Toucan is a .NET Core (DNX Core) library targeting ASP.NET Core MVC applications. Toucan was inspired by the Rails gems CanCan and Canard, and is intended to be a resource authorization library for MVC applications that provides for declarative resource loading and authorization without requiring developers to load and authorize resources imperatively in controller actions. All resource permissions are defined in a single location and not duplicated across controllers, views, and database queries.
Toucan distributed as a NuGet package. If using the package console:
Install-Package Toucan
Or, you can register the dependency in your project.json file:
"dependencies":{
"Toucan": "1.0.0-*"
}
and run
dotnet restore
You will also need one of the Toucan ORM Adapter packages.
As of now there is only EntityFramework 7, but I have plans to add more once the Toucan base is stable and new features are not as pressing for the main package. The package is Toucan.EntityFramework, and may be obtained in the same manner as the primary Toucan package. Both have a dependency on the Toucan.Core package, which contains the abstractions necessary for buiding and working with ORM adapaters as well as some other base infrastructure.

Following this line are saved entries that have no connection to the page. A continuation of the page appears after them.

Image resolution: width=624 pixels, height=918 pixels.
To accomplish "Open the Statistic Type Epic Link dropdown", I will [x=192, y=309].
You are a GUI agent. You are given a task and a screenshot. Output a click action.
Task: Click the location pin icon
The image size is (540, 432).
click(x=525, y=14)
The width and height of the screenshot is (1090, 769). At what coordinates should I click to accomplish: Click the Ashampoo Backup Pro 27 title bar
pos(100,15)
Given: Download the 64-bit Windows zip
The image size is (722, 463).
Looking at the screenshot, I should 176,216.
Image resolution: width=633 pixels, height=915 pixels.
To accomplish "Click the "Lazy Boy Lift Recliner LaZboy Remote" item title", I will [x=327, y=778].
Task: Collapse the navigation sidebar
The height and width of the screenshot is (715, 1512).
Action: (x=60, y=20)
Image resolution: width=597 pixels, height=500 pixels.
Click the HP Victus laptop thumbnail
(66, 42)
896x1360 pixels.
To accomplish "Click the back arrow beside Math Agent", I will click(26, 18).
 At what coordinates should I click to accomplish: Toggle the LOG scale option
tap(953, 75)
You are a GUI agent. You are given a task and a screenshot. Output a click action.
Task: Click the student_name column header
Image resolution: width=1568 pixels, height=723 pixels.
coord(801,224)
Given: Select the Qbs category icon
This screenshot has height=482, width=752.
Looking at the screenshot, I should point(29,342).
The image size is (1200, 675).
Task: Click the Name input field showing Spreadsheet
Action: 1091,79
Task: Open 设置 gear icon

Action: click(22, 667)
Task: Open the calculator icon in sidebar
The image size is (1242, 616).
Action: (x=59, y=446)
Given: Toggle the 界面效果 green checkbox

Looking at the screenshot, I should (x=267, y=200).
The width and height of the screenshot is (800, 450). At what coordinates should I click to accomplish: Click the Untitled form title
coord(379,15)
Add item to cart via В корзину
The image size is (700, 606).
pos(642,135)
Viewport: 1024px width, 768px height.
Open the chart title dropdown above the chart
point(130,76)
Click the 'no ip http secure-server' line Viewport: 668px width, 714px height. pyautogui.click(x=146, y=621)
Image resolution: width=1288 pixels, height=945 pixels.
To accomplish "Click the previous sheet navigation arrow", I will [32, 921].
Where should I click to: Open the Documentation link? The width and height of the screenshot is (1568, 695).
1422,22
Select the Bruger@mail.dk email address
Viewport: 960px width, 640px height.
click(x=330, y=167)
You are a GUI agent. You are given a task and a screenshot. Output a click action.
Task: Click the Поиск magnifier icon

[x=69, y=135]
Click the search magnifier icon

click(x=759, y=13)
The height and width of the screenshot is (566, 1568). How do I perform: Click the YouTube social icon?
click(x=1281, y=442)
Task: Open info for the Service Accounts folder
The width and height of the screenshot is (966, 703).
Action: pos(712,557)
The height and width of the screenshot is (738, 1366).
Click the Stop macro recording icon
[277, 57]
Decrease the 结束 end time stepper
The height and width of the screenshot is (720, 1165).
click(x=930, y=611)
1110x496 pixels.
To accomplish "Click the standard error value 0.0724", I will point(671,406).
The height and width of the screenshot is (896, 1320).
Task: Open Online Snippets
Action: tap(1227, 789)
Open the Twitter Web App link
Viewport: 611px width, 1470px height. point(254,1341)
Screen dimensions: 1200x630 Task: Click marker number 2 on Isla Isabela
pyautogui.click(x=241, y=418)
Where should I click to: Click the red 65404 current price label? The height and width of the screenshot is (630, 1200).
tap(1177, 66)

After you have referenced Toucan in your project, it is as simple as following 3 guidelines:
- Controllers that will make use of Toucan must implement IToucanController. An abstract base ToucanController is also provided if you would prefer. This provides a property collection and generic model getter method for accessing loaded models.
- Use the LoadAndAuthorizeAttribute to specify which models to load and authorize by model type and action name.
- Add Toucan services and configuration during ServicesConfiguration. Configuration currently is a work in progress and the Fluent API, while functional, is clunky and repetitive.
- See the sample app for adding services. As of now, the toucan filter must be add to MVC seperately from the rest of Toucan configuration. I plan to fix this so that AddToucan call wires up the filter as well.
The basic flow is:
- Create your model, views and add a controller inheriting from ToucanController.
- Add LoadAndAuthorize attributes to your controller to indicate which models to load. This is convention driven, and loads by the Id in the route.
- Implement a role permission scheme during configuration. The AddToucan extension method takes a lambda which may use to call an abilities class that has a method for configuring permissions. See the sample app for a minor example.
A sample app is included in the sources that shows the basics of working with Toucan.
Toucan now supports nested resource loading and authorization. See the wiki for details.
Right now there are 2 major items that needs to be addressed as I drive the project to its 1.0 release:
- A much improved permissions configuration story
- Improve the Fluent API, or
- Provide for some form of DSL/file spec for loading permission definitions
- Improved documentation and samples
There are some smaller features I want to add, such as an Authorize attribute that will authorize access to a model type when the authorization needs are not specific to the model instance, and some other nice to have support in model loading.
I'm happy to have help :-). If you want to contribute code, fork the repo, make your branch and send me a pull request. If you have feature ideas, or bugs,open an issue and I'll take it up from there.